## TASK BRIEF
Translate into French this sentence from the DRUIDS software page below: "This software allows to identify sequence regions of multiple protein-coding gene alignments that exhibit local deviation from stationarity for different physico-chemical amino acid properties and that can be responsible for misleading phylogenetic inferences."

___ PAGE EXCERPT ___

This software allows to identify sequence regions of multiple protein-coding gene alignments that exhibit local deviation from stationarity for different physico-chemical amino acid properties and that can be responsible for misleading phylogenetic inferences.

Please cite: Fedrigo, O., D.C. Adams, and G.J.P. Naylor. (2005) DRUIDS – Detection of Regions with Unexpected Internal Deviation from Stationarity. J. Exp. Zoolog. Part B Mol. Dev. Evol. 304(2): 119-128.

Three versions are available:

  • Windows vesion (Druids_Setup.exe), not tested after windows XP
  • Mac OSX version (Druids.dmg), not tested after OSX 10.5
  • Python version (pyDruids.py), command line version. See below

pyDruids.py -f inputFileName -w windowSize -a attribute -o outputFileName -b nreplicates -p percent -g geneticCode -m fillGaps

requires Bio Python to be installed.

___ DATA SUPPLIED ___

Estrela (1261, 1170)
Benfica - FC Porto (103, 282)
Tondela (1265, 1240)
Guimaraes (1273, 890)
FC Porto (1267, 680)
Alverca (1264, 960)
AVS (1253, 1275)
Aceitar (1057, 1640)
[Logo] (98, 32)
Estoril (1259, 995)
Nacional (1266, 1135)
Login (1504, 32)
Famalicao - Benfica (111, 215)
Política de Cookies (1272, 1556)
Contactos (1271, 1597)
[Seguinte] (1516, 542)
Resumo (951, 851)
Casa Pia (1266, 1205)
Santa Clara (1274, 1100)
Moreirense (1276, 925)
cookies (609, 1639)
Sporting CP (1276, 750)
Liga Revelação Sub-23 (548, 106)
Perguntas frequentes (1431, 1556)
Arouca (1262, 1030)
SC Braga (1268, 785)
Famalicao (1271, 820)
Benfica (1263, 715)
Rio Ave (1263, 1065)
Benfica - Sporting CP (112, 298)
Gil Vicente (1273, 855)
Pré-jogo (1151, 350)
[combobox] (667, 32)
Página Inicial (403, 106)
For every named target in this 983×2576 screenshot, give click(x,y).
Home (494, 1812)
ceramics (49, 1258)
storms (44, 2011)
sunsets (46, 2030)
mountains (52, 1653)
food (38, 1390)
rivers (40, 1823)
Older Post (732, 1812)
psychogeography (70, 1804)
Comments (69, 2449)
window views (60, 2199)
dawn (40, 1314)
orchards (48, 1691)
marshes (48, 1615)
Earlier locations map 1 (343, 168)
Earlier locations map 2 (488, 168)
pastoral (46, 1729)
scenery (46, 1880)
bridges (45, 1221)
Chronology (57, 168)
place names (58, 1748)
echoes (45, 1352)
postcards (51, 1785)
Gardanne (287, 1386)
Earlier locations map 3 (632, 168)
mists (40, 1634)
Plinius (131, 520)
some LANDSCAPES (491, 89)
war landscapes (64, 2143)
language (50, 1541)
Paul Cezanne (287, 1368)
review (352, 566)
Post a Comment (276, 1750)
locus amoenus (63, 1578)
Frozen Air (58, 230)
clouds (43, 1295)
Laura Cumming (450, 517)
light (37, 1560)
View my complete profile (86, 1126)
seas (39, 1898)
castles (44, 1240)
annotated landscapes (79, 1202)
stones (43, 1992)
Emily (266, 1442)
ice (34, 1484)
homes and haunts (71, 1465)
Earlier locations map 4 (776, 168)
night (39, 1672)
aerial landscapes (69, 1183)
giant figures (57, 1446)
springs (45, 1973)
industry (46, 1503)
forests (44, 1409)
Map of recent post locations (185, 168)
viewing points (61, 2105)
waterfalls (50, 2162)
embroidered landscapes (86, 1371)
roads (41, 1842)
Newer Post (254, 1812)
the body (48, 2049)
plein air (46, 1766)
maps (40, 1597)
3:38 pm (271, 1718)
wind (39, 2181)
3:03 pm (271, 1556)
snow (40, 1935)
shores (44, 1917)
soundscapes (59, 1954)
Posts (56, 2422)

___

## EXERCISE OUTPUT
Ce logiciel permet d'identifier, dans des alignements multiples de gènes codant pour des protéines, les régions de séquence qui présentent une déviation locale par rapport à la stationnarité pour différentes propriétés physico-chimiques des acides aminés et qui peuvent être à l'origine d'inférences phylogénétiques trompeuses.